Turn the records from the line with "Where should I" to the line with "click(x=888, y=729)" into a two-column CSV with the headers record_text and answer. Give one row per record, with each value in a single quoted field and any line breaks replaced by spaces.

§ **Supplied information**:

+ + + + +

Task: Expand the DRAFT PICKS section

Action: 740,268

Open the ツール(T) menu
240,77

+ + + + +

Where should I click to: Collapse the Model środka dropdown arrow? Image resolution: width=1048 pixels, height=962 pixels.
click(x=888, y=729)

+ + + + +

§ **Exercise output**:
record_text,answer
"Where should I click to: Collapse the Model środka dropdown arrow? Image resolution: width=1048 pixels, height=962 pixels.","click(x=888, y=729)"